Copy multiple tables in bulk by using Azure Data Factory

This tutorial demonstrates copying a number of tables from Azure SQL Database to Azure SQL Data Warehouse. You can apply the same pattern in other copy scenarios as well. For example, copying tables from SQL Server/Oracle to Azure SQL Database/Data Warehouse/Azure Blob, copying different paths from Blob to Azure SQL Database tables.

Note

At a high level, this tutorial involves following steps:

  • Create a data factory.
  • Create Azure SQL Database, Azure SQL Data Warehouse, and Azure Storage linked services.
  • Create Azure SQL Database and Azure SQL Data Warehouse datasets.
  • Create a pipeline to look up the tables to be copied and another pipeline to perform the actual copy operation.
  • Start a pipeline run.
  • Monitor the pipeline and activity runs.

This tutorial uses Azure portal.
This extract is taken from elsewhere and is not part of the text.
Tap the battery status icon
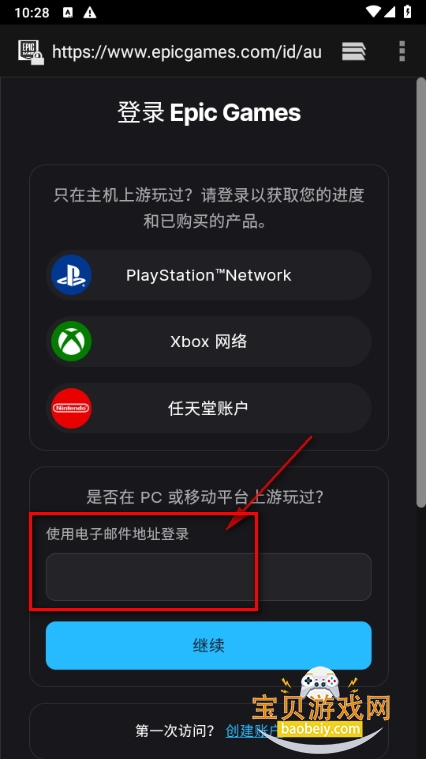Screen dimensions: 426x759 [408, 12]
To learn about using other tools/SDKs to create a data factory, see Quickstarts.

End-to-end workflow

In this scenario, you have a number of tables in Azure SQL Database that you want to copy to SQL Data Warehouse. Here is the logical sequence of steps in the workflow that happens in pipelines:

Workflow

  • The first pipeline looks up the list of tables that needs to be copied over to the sink data stores. Alternatively you can maintain a metadata table that lists all the tables to be copied to the sink data store. Then, the pipeline triggers another pipeline, which iterates over each table in the database and performs the data copy operation.
  • The second pipeline performs the actual copy. It takes the list of tables as a parameter. For each table in the list, copy the specific table in Azure SQL Database to the corresponding table in SQL Data Warehouse using staged copy via Blob storage and PolyBase for best performance. In this example, the first pipeline passes the list of tables as a value for the parameter.

If you don't have an Azure subscription, create a free account before you begin.

Prerequisites

  • Azure Storage account. The Azure Storage account is used as staging blob storage in the bulk copy operation.
  • Azure SQL Database. This database contains the source data.
  • Azure SQL Data Warehouse. This data warehouse holds the data copied over from the SQL Database.

Prepare SQL Database and SQL Data Warehouse

Prepare the source Azure SQL Database:

Create an Azure SQL Database with Adventure Works LT sample data following Create an Azure SQL database article. This tutorial copies all the tables from this sample database to a SQL data warehouse.

Prepare the sink Azure SQL Data Warehouse:

  1. If you don't have an Azure SQL Data Warehouse, see the Create a SQL Data Warehouse article for steps to create one.

  2. Create corresponding table schemas in SQL Data Warehouse. You can use Migration Utility to migrate schema from Azure SQL Database to Azure SQL Data Warehouse. You use Azure Data Factory to migrate/copy data in a later step.

Azure services to access SQL server

For both SQL Database and SQL Data Warehouse, allow Azure services to access SQL server. Ensure that Allow access to Azure services setting is turned ON for your Azure SQL server. This setting allows the Data Factory service to read data from your Azure SQL Database and write data to your Azure SQL Data Warehouse. To verify and turn on this setting, do the following steps:

  1. Click More services hub on the left and click SQL servers.
  2. Select your server, and click Firewall under SETTINGS.
  3. In the Firewall settings page, click ON for Allow access to Azure services.

Create a data factory

  1. Launch Microsoft Edge or Google Chrome web browser. Currently, Data Factory UI is supported only in Microsoft Edge and Google Chrome web browsers.
  2. Click New on the left menu, click Data + Analytics, and click Data Factory.

    New->DataFactory

  3. In the New data factory page, enter ADFTutorialBulkCopyDF for the name.

    New data factory page

    The name of the Azure data factory must be globally unique. If you see the following error for the name field, change the name of the data factory (for example, yournameADFTutorialBulkCopyDF). See Data Factory - Naming Rules article for naming rules for Data Factory artifacts.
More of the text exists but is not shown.